11. It is also stated on behalf of the petitioners that the power of this Court sitting on revision over two concurrent findings of the Courts below has to be exercised very sparingly and cautiously. Reliance has been placed. In support of his submissions, on a decision of the Apex Court reported in Patel Valmik Himatlal and Ors. v. Patel Mohanlal Muljibhai (AIR 1988 SC 3325) wherein the Apex Court held that under the revisional jurisdiction the High Court has not been vested with the power to re-hear the matter and re-appreciate the evidence and mere fact that a different view is possible on reappreciation of evidence cannot be a ground for exercise of the revisional jurisdiction. In paragraph 6 of the aforesaid decision. Their Lordships held as follows:-
“6. The powers under Section 29(2) are revisional powers with which the High Court is clothed. It empowers the High Court to correct errors which may make the decision contrary to law and which
errors go to the root of the decision but it does not vest the High Court with the power to rehear the matter and reappreciate the evidence. The mere fact that a different view is possible on reappreciation of evidence cannot be a ground for exercise of the
revisional jurisdiction.”
12. Having regard to the abovementioned judicial pronouncements
and upon hearing the learned counsel for the parties, I am not at all Inclined to interfere with the impugned judgment and decree in exercise of power under the revisional jurisdiction of this Court. Accordingly, this revision fails.

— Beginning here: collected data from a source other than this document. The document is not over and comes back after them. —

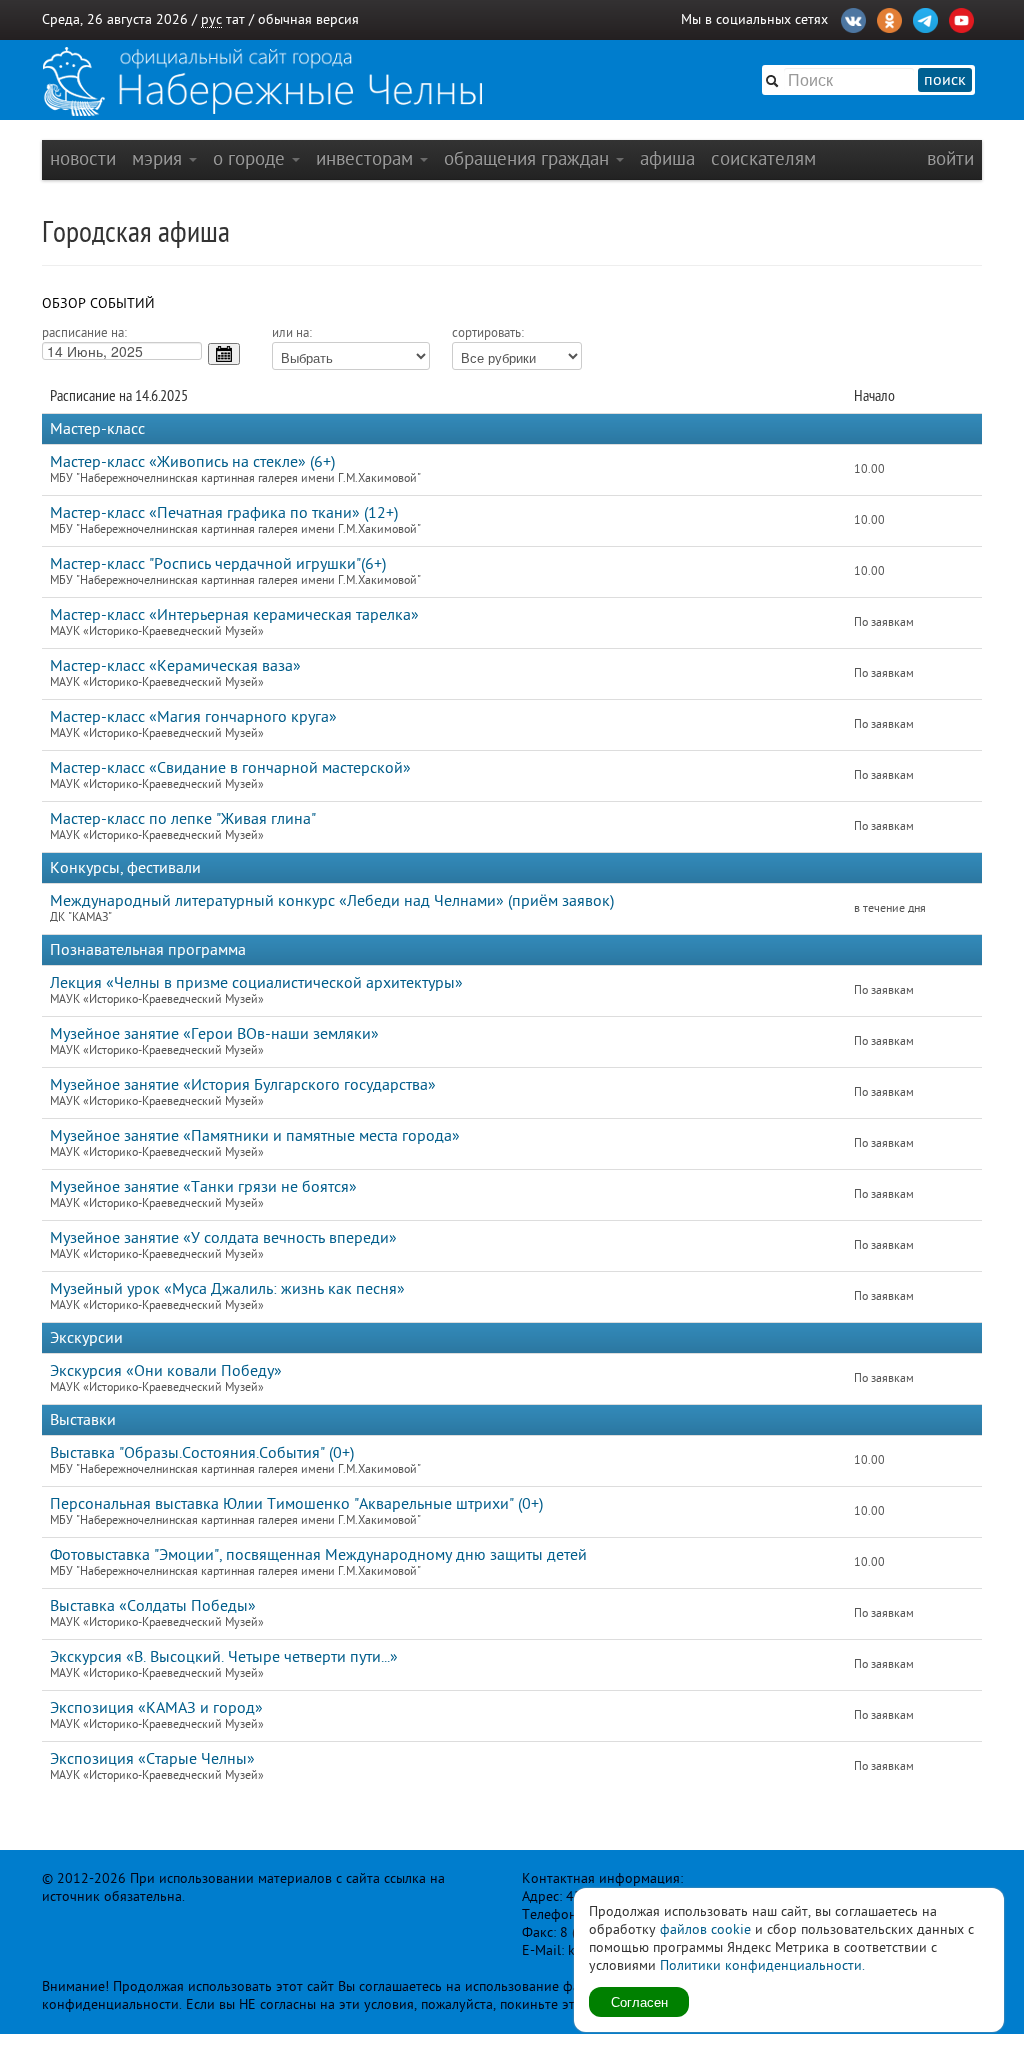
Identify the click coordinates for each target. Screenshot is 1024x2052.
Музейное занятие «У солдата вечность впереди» (223, 1238)
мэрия (159, 158)
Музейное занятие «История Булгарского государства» (243, 1085)
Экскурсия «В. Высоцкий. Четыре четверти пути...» (224, 1657)
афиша (667, 158)
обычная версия (308, 19)
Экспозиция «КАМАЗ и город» (156, 1708)
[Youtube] (961, 18)
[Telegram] (925, 18)
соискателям (763, 158)
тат (235, 19)
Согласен (639, 2001)
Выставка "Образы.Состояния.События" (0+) (202, 1453)
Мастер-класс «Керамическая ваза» (175, 666)
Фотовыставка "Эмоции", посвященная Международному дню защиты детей (318, 1555)
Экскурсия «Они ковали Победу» (166, 1371)
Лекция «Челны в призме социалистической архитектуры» (256, 983)
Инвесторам (367, 158)
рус (211, 19)
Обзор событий (98, 303)
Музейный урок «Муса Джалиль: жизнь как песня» (227, 1289)
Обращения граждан (529, 158)
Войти (950, 158)
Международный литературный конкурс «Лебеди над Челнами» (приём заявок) (332, 901)
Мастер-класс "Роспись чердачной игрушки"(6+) (218, 564)
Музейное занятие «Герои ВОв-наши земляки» (214, 1034)
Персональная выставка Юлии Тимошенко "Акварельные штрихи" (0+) (296, 1504)
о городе (251, 158)
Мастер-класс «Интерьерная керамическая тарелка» (234, 615)
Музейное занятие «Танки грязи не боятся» (203, 1187)
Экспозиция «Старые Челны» (152, 1759)
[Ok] (889, 18)
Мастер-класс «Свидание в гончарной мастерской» (230, 768)
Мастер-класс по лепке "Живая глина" (183, 819)
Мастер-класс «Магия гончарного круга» (193, 717)
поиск (945, 80)
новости (83, 158)
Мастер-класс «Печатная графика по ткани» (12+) (224, 513)
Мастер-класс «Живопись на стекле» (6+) (192, 462)
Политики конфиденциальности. (762, 1965)
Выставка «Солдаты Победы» (153, 1606)
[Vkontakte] (853, 18)
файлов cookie (705, 1929)
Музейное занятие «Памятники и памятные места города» (255, 1136)
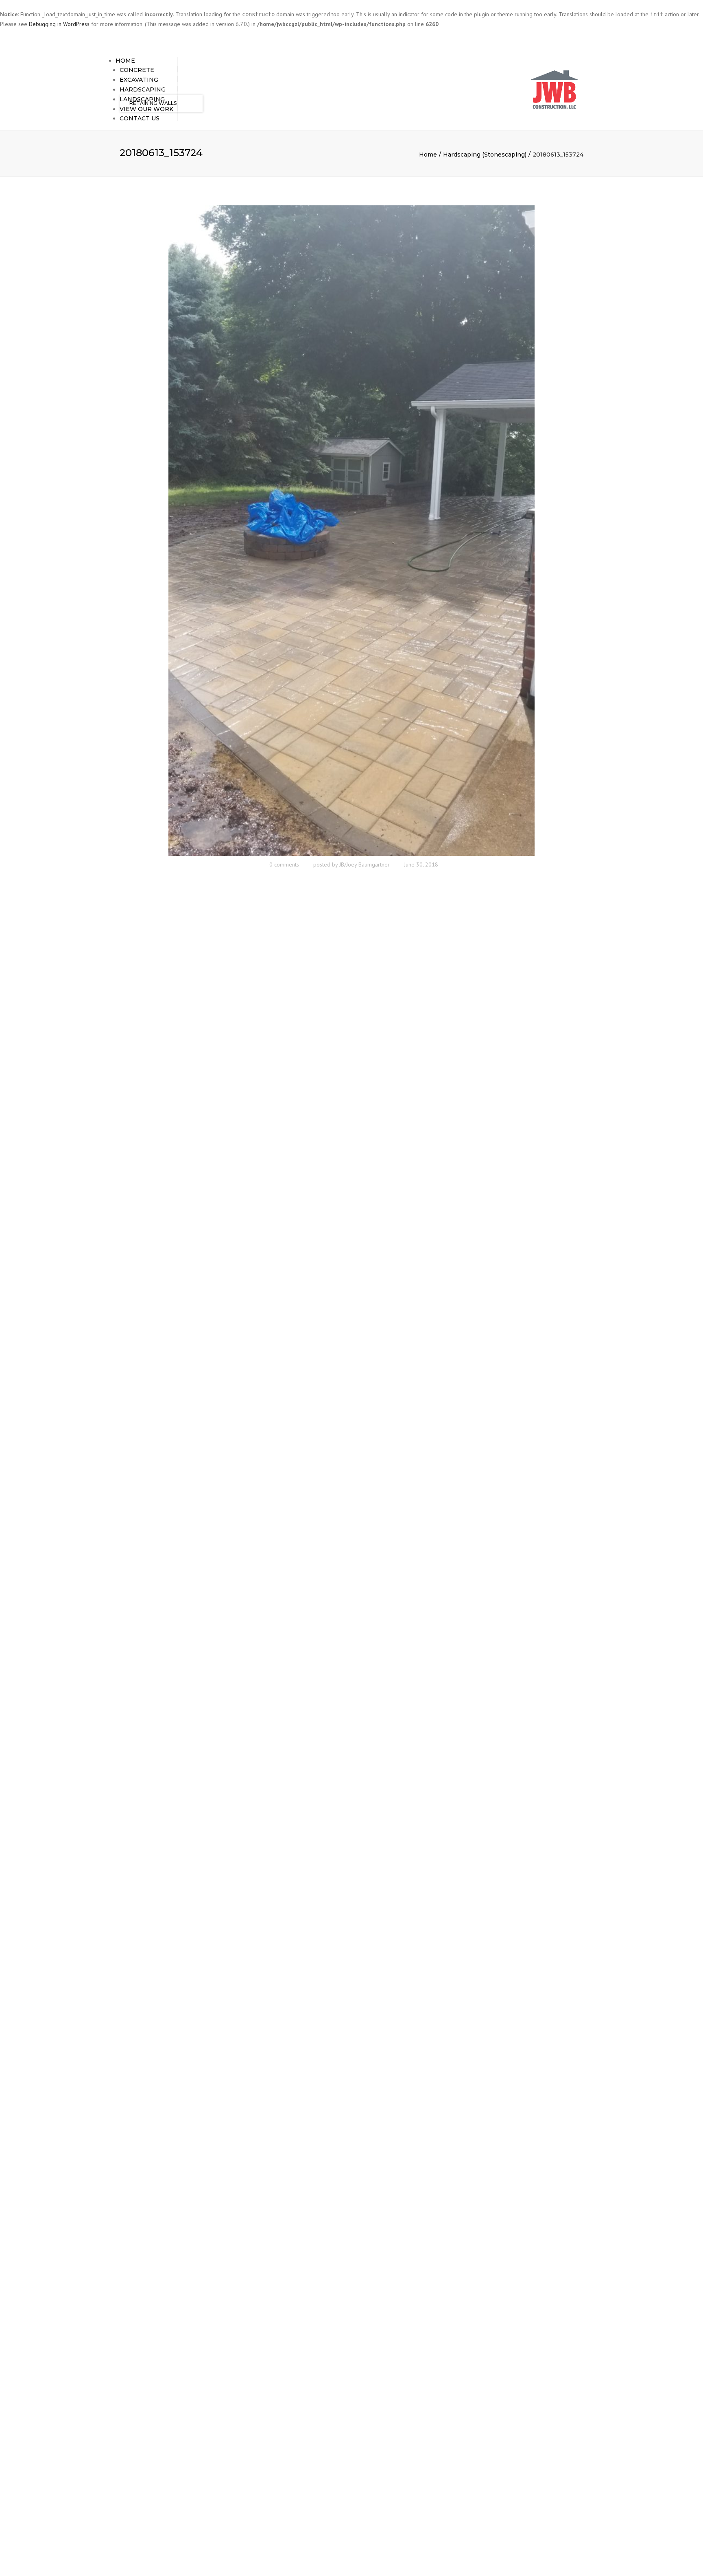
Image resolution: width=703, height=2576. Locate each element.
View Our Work (146, 109)
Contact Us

13. At this stage, Mr. S.S. Sharma, learned counsel appearing on behalf of the petitioners has made a prayer to grant the petitioners 6(six) months time to vacate the suit premises. Upon hearing the parties, in the interest of justice, I am of the opinion that the prayer deserves to be allowed. Accordingly, I hereby grant 3(three) months time from today to the petitioners to vacate the suit premises.